Luego de darle una larga chupada al cigarro comenzó a hablar.
-Comencé con esto el año pasado. Al igual que muchas de las mujeres de aquí, hacía tiempo que no tenía nada de acción. Mi marido está todo el tiempo en sus viajes y negocios para tomarme en cuenta. Y cuando lo hace suele ser algo rápido y monótono. Pensé en buscarme un amante pero a la larga todos ellos son iguales, solo te buscan por tu dinero. Fue por ello que pensé en los jovencitos. A ellos solo les importa el sexo, además que son fáciles de manipular e intimidar, sin mencionar que están llenos de vigor y energía. Su inexperiencia los hace perfectos para saciar los deseos de estas maduras. Prefiero que sean ajenos a este complejo, para evitar encuentros fuera del tiempo asignado así como evitar conocer la identidad de las maduras. Después de todas estas señoras tienen familias y algunas también maridos, esto es solo un desahogo. Eres un chico listo y confió en que no romperás las reglas.-

Una vez hubo terminado de hablar apago su cigarro y se dispuso a marcharse.
-Quédate con la máscara, solo no olvides llevarla a las reuniones. Se hacen regularmente cada 15 días, a veces al mediodía y otras veces por las noches, cuando sea que las señoras se encuentren solas. Yo te avisare cuando sea la siguiente. Y una cosa más…-

Se acercó a mí y me planto un apasionado beso que me puso la verga dura al instante.
-Yo también soy parte de la urna y ansió con ganas que saques mi numero alguna vez.- dijo para luego marcharse a su departamento.

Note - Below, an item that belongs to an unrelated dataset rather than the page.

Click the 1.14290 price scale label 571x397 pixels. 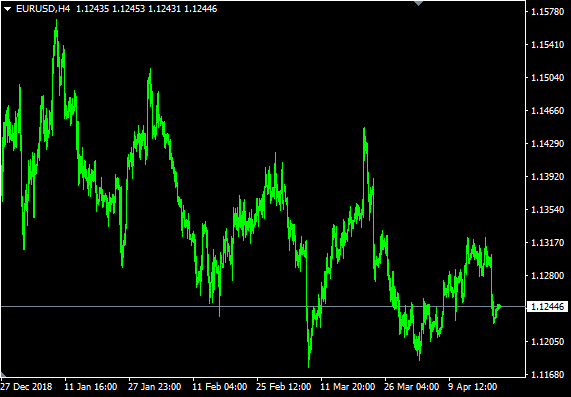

Yo regrese al mío donde mi madre se preparaba para salir rumbo al trabajo. Luego de saludarla y charlar un poco me dio un beso de despedida y se marchó.
Por la tarde cuando veía un poco de televisión sonó el timbre. Al abrirlo me encontré a doña Claudia quien como en otras llevaba comida para mí por encargo de mi madre. El verla frente a mí me hizo recordar los momentos que habíamos pasado juntos más temprano. Tuve que hacer uso de todo mi autocontrol para no revelarle que era conmigo con quien había follado e invitarla a pasar para repetir la faena. Antes de marcharse le di una buena vista a aquellas enormes tetas que horas antes había chupado con deleite.

Vaya que sería difícil poder aguantar hasta la próxima reunión. Por suerte tenía algo que me ayudaría a resistir. En mi bolsillo aún tenía las húmedas bragas de doña Claudia. Me encargaría de llenarlas de leche por si alguna vez volvía a tener un encuentro con ella.